━━━━━ Given records

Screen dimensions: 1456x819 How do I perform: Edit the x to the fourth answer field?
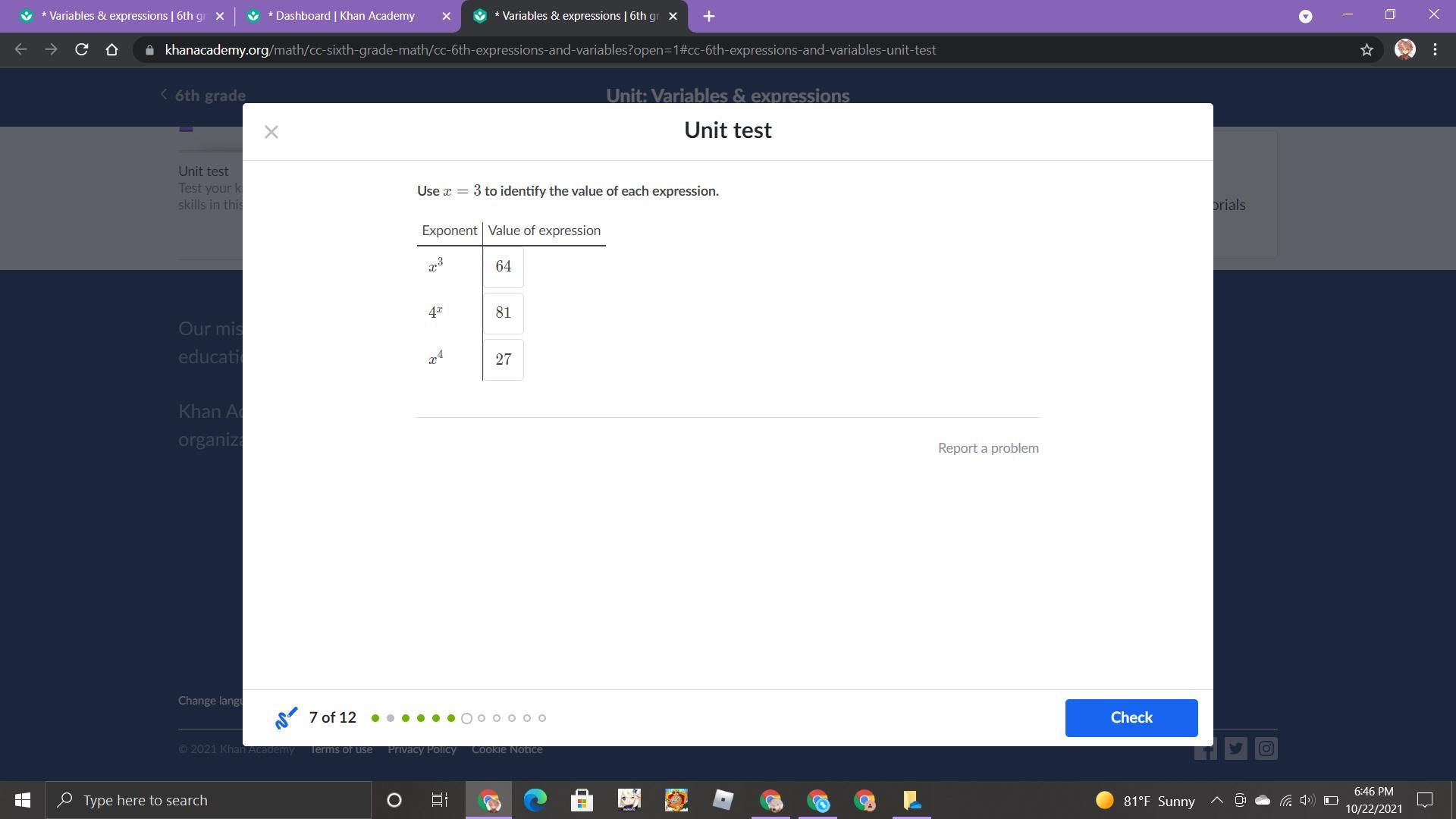[503, 360]
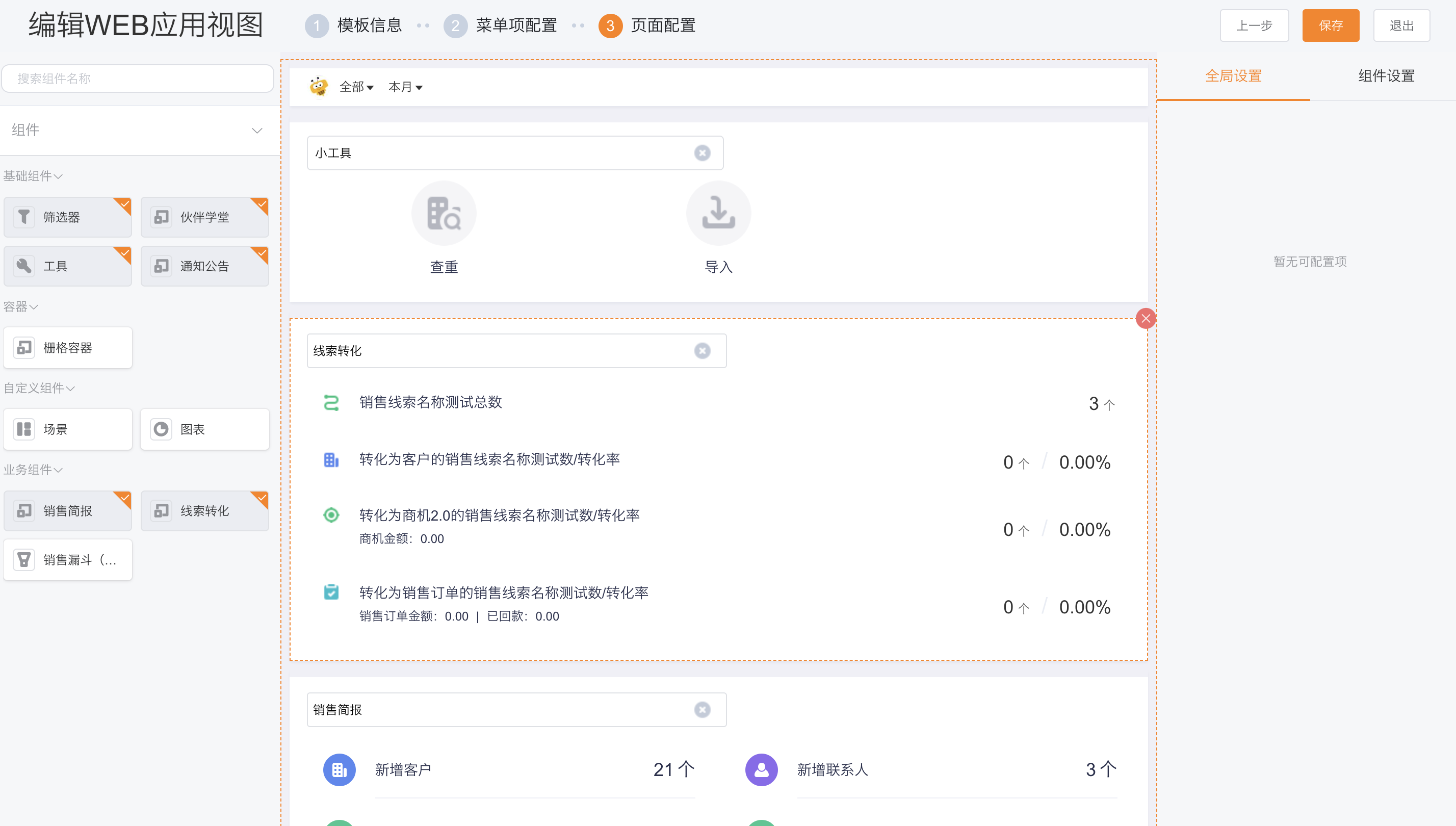Select the 栅格容器 grid container component
The width and height of the screenshot is (1456, 826).
(67, 348)
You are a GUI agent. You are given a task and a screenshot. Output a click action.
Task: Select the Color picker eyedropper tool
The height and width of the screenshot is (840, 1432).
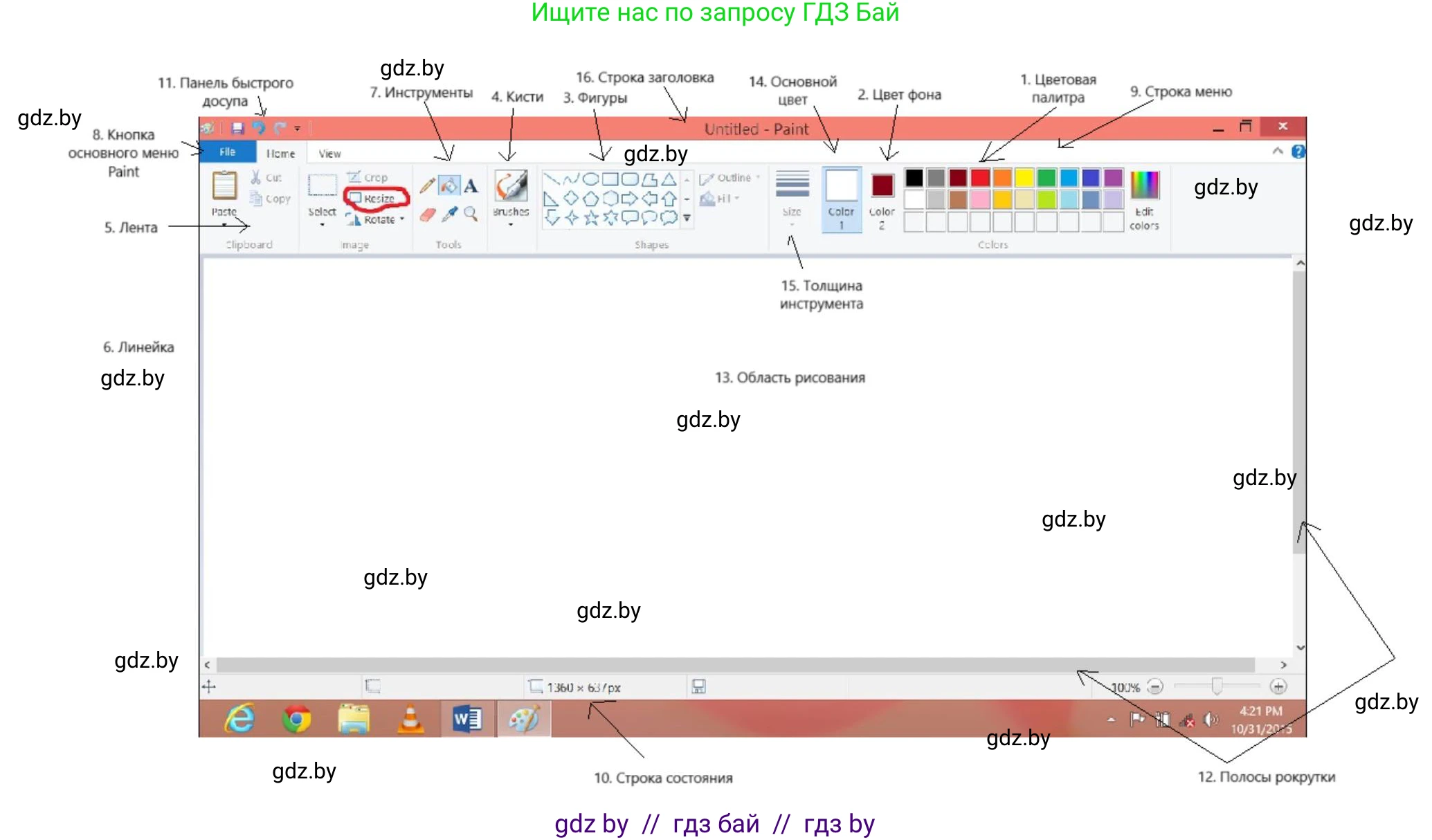coord(449,214)
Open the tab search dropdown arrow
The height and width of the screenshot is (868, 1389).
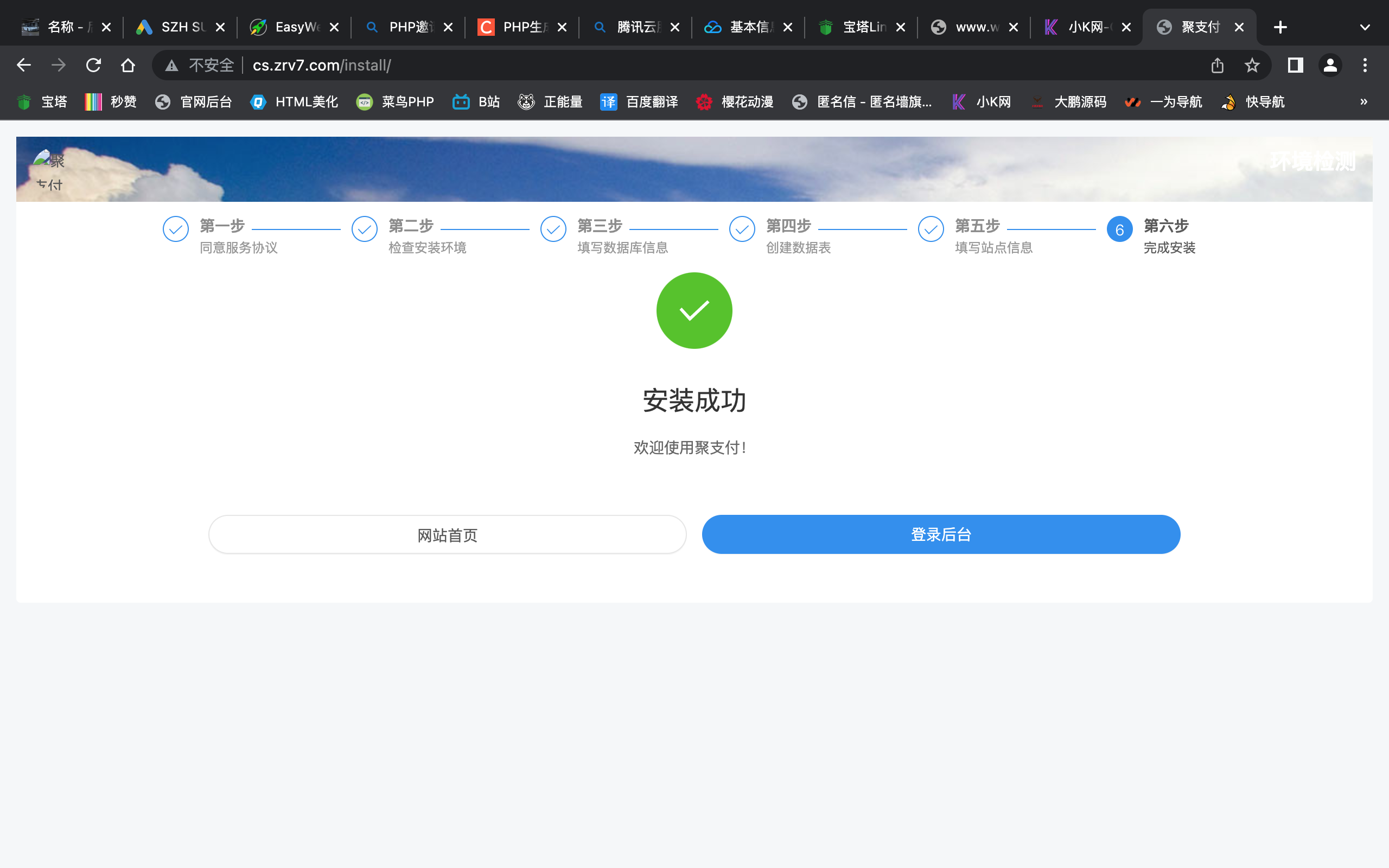pos(1365,27)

━━━━━━━━━━

■ **Task to carry out**
Skipping any pictures, copy the line that holds "Open the tab search dropdown arrow" and each line after it through the last line of the records, unchanged, and no other lines.

■ **Completed task**
Open the tab search dropdown arrow
The height and width of the screenshot is (868, 1389).
pos(1365,27)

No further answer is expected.